* GIVEN REQUEST: Put the lines below into a JSON list of strings, starting with the line that contains "Given: Click the rainbow hue slider strip" and running through the last line, both ends included. Give one string per line, skip blank lines, and leave out the pictures.

--

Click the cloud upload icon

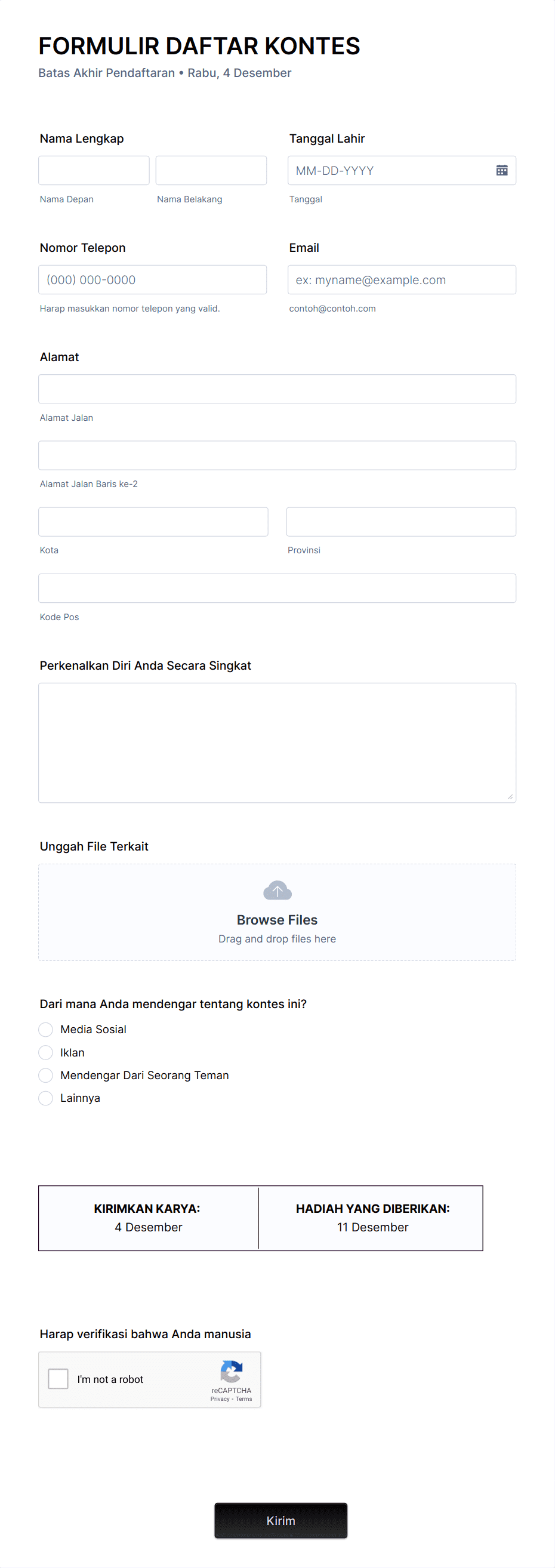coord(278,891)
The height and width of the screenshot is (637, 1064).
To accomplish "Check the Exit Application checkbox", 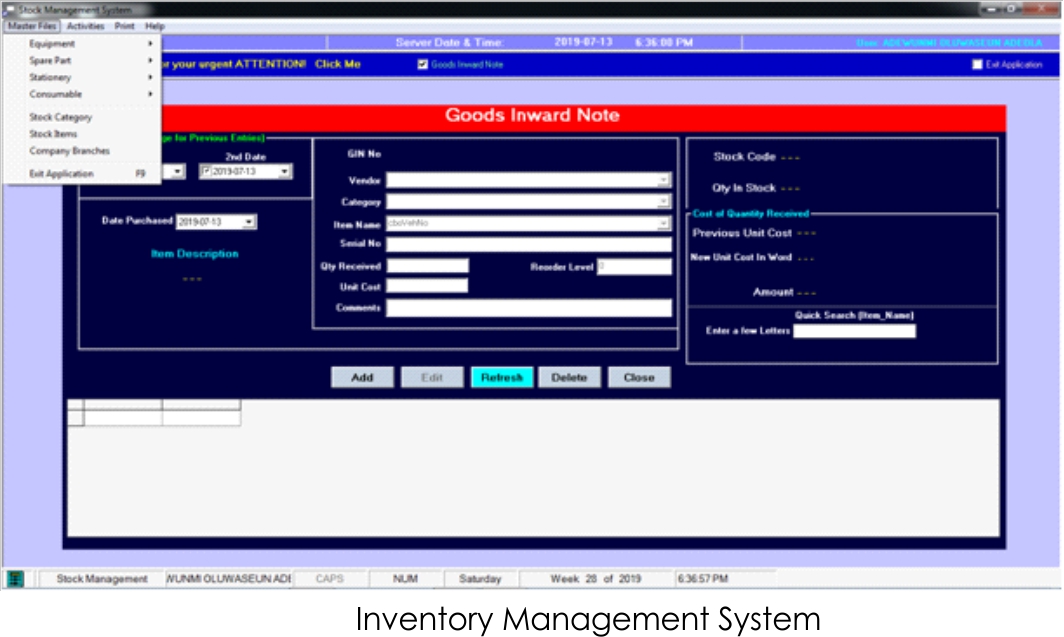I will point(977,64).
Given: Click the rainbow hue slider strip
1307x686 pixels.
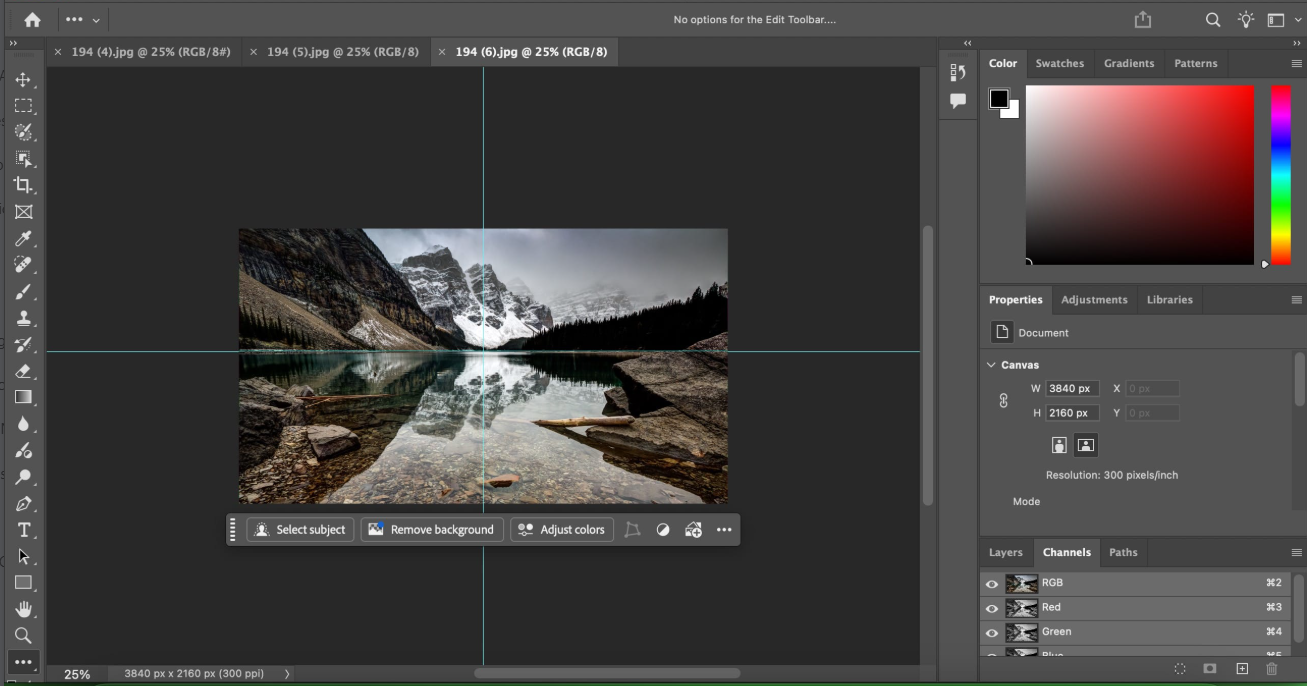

--

* EXERCISE ANSWER:
[
  "Given: Click the rainbow hue slider strip",
  "1307x686 pixels."
]